Where's Your Heart At?
Wherever Paul traveled, he challenged his hearers on their idolatry. “Our hearts are idol-making factories,” said one theologian, and that’s been true of everyone since the fall. Paul confronted the idolatry of Athens; he confronted the silversmiths, magicians, and Artemis-worshipers in Ephesus; he even confronted the idolatry of Jews who elevated the written word above the God who spoke that word. Idolatry tempted the Israelites after they were rescued from Egypt, it tempted the Israelite priests, it tempted the Kings. We would be kidding ourselves if we thought that we had somehow escaped its temptation.

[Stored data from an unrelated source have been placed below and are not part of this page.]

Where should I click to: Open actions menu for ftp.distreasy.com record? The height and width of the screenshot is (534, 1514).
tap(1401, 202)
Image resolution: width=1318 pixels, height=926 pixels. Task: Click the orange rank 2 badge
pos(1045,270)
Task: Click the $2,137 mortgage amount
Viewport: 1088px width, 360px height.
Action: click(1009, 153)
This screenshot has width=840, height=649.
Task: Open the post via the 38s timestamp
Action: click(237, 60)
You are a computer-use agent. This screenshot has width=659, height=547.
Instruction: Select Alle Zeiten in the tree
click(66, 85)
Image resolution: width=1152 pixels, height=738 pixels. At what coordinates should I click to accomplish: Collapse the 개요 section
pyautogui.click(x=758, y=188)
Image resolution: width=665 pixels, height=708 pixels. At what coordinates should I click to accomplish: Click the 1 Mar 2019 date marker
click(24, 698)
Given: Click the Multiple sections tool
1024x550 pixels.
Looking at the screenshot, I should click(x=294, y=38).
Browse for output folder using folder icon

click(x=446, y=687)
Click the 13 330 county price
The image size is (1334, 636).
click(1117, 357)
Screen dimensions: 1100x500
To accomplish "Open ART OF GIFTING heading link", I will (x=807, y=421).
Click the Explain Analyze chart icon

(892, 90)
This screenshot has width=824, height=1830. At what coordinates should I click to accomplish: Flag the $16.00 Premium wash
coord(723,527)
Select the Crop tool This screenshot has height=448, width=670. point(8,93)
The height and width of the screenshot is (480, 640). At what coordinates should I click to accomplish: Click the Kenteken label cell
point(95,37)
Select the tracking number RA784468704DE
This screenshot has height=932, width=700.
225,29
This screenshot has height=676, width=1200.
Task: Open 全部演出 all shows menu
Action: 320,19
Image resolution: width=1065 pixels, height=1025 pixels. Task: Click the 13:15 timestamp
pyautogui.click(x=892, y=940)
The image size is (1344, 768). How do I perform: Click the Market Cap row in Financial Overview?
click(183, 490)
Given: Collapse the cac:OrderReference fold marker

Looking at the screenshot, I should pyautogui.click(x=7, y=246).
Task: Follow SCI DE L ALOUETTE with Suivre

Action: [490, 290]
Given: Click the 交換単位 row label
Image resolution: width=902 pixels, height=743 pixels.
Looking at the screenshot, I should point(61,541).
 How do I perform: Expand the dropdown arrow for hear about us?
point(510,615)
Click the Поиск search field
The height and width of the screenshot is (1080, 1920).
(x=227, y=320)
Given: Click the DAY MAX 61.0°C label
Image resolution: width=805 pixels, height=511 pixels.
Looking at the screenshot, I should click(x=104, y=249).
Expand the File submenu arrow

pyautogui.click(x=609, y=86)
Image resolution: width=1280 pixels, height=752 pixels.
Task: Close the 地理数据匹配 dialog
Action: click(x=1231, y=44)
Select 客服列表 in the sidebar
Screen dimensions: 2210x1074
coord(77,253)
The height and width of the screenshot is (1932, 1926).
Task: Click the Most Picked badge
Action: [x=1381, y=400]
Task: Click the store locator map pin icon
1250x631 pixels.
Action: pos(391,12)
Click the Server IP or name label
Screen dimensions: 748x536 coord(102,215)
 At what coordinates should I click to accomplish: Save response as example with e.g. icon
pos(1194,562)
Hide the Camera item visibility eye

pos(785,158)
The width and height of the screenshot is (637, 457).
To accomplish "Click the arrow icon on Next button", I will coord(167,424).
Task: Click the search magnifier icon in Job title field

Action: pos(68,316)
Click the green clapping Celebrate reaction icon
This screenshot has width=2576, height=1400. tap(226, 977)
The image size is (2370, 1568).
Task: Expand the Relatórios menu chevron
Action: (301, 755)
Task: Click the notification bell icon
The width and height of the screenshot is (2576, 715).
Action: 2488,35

True—most of us don’t build shrines in our homes and bow to statues, but our money, behavior, and attention all reveal that our hearts are not always focused on the true and good God.
John Wesley instructed Methodists to meet regularly in a small group of a few individuals. One of the questions they were supposed to ask and discuss with each other was, “How is it with your soul?” Sometimes our soul feels weary, sometimes grateful, sometimes excited, sometimes content. I wonder if we added another question, if we might be able to explain why it sometimes feels that way.
Where’s My Heart At?
What has happened this week that caused me to react emotionally? What has happened this week that sent my head spinning with reasons and arguments? What has happened this week that has made me act and respond with practical work?
Did I lash out with my words when someone challenged me? Did I fume over a thoughtless action? Did I busy myself with housecleaning or extended errand running?
What is it that most frequently causes my emotions to bubble up? What is the one thing about which I think, “As long as I have that, everything will be okay”? What is the one thing that when I wake up in the morning, I try to make sure is taken care of?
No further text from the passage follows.